= What you need to do =
Put the stretch of records from the line containing "Image resolution: width=1300" through the line containing "click(x=299, y=301)" into a numbered list, leaving out blank lines.

◆ ◆ ◆

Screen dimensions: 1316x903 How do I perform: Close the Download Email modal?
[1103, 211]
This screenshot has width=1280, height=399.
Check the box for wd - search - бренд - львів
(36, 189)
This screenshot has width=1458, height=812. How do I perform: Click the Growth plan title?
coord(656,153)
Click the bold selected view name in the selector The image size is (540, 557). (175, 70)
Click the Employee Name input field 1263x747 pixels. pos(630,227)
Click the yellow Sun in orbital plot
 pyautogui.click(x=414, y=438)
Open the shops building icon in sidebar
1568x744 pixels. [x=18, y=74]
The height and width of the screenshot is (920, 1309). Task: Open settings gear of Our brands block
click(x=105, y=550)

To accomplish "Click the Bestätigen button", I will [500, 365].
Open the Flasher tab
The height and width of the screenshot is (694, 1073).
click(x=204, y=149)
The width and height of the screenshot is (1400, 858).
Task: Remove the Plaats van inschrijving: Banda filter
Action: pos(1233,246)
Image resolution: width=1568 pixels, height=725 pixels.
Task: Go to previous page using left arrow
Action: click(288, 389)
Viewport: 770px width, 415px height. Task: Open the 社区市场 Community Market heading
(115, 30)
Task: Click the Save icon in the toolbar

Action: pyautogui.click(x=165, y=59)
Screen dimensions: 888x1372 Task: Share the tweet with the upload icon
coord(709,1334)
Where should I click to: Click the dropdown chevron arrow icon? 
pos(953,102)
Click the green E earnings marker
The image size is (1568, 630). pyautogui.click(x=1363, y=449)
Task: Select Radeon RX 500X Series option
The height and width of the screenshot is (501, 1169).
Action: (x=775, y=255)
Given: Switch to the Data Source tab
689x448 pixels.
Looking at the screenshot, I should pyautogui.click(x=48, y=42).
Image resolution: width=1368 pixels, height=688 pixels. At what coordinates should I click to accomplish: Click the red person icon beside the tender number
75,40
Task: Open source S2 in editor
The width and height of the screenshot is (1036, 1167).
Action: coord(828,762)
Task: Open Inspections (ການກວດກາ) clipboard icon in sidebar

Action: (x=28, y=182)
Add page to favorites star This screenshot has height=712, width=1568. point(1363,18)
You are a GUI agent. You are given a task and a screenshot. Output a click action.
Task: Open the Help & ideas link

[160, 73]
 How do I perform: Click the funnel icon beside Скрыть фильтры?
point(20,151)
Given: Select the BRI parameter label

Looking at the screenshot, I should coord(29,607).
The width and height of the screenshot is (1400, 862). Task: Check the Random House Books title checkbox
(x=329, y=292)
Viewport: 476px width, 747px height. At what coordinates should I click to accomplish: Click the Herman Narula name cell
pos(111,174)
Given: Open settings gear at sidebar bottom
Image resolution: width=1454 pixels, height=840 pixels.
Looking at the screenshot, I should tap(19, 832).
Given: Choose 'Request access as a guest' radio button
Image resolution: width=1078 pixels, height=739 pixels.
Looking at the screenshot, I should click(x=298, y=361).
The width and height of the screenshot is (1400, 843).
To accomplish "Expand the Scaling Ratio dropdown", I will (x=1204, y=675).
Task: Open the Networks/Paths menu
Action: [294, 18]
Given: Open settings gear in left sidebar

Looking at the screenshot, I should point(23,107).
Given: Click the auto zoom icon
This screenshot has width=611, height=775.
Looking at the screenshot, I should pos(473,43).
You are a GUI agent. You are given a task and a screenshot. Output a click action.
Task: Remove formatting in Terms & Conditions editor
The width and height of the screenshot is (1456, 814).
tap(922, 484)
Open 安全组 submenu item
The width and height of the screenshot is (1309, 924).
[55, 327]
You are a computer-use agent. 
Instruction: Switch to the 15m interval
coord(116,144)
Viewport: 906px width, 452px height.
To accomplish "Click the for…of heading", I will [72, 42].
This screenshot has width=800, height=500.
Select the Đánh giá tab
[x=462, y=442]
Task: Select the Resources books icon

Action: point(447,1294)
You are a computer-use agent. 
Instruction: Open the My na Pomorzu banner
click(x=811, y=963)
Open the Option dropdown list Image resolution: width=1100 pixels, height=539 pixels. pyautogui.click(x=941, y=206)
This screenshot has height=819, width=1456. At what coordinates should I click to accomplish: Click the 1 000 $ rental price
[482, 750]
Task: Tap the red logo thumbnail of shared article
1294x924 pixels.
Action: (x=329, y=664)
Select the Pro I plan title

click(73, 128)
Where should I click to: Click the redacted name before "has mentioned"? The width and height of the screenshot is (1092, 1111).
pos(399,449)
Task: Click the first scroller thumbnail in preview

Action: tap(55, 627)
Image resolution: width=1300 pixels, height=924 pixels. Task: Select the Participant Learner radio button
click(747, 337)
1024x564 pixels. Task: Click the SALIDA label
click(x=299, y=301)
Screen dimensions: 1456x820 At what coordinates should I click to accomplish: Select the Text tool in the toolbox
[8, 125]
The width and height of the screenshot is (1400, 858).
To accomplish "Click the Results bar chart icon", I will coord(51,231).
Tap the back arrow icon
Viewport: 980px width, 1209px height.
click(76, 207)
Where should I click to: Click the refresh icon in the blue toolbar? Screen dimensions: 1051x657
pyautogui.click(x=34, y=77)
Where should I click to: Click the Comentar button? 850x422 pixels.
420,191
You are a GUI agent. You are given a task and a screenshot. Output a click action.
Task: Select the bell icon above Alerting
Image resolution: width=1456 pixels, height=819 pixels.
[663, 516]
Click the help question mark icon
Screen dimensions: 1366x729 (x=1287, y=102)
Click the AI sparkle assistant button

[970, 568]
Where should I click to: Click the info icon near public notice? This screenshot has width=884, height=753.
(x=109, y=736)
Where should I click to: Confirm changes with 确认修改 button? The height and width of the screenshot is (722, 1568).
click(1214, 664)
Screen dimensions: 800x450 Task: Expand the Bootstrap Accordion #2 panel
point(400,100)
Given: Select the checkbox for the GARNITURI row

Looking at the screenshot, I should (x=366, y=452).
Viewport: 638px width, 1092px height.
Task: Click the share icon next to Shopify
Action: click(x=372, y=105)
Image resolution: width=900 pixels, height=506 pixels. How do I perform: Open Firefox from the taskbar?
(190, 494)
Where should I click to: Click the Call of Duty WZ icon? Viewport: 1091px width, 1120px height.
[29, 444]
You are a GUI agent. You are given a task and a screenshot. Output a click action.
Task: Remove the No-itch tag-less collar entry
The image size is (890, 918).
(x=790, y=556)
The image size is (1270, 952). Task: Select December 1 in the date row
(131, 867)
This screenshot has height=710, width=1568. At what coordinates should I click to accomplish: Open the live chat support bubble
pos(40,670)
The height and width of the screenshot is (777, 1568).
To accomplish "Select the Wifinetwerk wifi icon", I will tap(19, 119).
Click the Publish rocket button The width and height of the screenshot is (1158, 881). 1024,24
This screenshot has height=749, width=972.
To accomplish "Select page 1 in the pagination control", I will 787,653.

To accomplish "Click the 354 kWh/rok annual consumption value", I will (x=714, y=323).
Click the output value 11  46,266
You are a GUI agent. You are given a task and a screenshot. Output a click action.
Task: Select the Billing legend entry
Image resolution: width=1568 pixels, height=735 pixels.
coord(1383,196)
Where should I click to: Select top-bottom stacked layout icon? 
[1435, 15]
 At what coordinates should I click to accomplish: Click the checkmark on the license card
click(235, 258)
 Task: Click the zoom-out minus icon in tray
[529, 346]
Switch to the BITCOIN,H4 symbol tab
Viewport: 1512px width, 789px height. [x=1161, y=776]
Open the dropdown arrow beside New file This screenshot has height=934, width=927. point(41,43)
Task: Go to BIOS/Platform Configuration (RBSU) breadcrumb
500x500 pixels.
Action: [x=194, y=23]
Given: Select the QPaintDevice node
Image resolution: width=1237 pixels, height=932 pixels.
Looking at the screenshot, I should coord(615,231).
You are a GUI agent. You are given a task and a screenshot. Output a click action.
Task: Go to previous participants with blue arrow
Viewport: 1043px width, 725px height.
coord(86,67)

◆ ◆ ◆

= Result of this exercise =
1. Image resolution: width=1300 pixels, height=924 pixels. Task: Select the Participant Learner radio button
2. click(747, 337)
3. 1024x564 pixels. Task: Click the SALIDA label
4. click(x=299, y=301)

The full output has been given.